The controversial anti-gay bill which was recently tabled in Uganda’s parliament could soon be withdrawn by Uganda’s government. According to Uganda’s minister of state for investment, Aston Kajara, the proposed bill has already started affecting foreign investment.
Towards the end of last year, a Member of Parliament, David Bahati, tabled a private members’ bill against homosexuality in parliament which proposed very tough punishments, including the death penalty for aggravated homosexuality.
A lot has been written in the internationl media against the bill and the government of Uganda, since the proposed bill was made public.
“We are not happy with what is being said about Uganda because of the anti gay bill. Ever since the anti-gay bill was tabled, there has been outcries not only here but from allover the world against it. This is likely to affect the flow of foreign investors into the country,” Aston Kajara said.

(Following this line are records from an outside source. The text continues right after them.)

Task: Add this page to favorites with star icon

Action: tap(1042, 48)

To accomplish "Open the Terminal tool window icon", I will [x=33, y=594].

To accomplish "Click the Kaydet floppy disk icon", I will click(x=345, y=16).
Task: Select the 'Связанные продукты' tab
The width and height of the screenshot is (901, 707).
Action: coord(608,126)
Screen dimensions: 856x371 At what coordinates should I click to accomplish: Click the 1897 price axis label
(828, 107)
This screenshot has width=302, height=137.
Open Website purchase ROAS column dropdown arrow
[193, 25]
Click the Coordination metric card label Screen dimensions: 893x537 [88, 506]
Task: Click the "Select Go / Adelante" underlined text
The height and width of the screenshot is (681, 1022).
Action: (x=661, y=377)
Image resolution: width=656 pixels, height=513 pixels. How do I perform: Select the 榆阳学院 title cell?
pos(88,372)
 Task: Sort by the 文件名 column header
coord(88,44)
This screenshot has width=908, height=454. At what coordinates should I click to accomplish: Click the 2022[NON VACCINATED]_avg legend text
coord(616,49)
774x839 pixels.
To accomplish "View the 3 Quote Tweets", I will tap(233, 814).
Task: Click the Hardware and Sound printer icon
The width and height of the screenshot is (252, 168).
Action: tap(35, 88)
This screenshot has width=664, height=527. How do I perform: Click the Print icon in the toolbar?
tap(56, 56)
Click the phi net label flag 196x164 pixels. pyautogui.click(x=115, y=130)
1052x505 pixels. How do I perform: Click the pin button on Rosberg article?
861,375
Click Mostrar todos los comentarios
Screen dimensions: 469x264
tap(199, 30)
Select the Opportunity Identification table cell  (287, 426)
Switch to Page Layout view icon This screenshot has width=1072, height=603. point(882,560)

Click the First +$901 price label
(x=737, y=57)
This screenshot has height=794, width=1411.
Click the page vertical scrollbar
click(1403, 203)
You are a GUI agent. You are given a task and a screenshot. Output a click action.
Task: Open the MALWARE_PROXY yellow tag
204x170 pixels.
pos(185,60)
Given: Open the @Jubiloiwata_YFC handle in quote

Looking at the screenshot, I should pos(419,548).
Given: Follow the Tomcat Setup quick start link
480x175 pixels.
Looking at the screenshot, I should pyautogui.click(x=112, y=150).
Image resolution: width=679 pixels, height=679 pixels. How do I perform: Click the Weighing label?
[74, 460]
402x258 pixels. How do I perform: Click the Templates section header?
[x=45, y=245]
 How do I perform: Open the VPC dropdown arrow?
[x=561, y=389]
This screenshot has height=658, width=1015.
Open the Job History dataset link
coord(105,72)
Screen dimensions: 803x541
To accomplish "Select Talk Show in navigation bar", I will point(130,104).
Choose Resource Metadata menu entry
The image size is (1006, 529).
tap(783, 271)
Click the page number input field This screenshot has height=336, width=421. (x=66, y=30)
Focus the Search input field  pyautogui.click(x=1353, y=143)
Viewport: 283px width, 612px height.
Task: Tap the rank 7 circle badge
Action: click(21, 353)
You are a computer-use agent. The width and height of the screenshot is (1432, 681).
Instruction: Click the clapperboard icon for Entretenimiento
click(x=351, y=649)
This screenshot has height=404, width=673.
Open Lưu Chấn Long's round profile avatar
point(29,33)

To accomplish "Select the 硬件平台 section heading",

According to the minister, it is unfortunate that the international community is attacking the government of Uganda because of the bill. He said that the government had no hand in the formation and tabling of the anti-gay bill. This opposes a statement made, two weeks ago, by the deputy speaker of parliament, Rebecca Kadaga, who said she would ensure “that the parliament plays its role so that the bill is passed.”
A few days before Chrsitmas, minister of state for ethics and integrity, James Nsaba Buturo had announced that Uganda will not be intimidated by donor countries which have threatened to cut aid to the country if the bill is not dropped.
But Mr. Kajara says the government is considering having the bill withdrawn. “The anti-gay bill is a private members’ bill. It was tabled by an MP called David Bahati. The government is considering talking with Bahati so that he withdraws the bill.”
However, anti gays in Uganda are not happy with the government’s possible withdrawal of the bill. One of the leaders of the anti-gays in Uganda, pastor Solomon Male said, “If the government withdraws the bill, it will be the worst disaster to befall Uganda in this century.”
Two weeks ago, groups of Christians demonstrated in Uganda’s capital Kampala against first world donor countries who had criticised the anti-homosexual bill. The demonstrations were organized by several religious leaders coordinated by the anti-gay pastor Martin Sempa.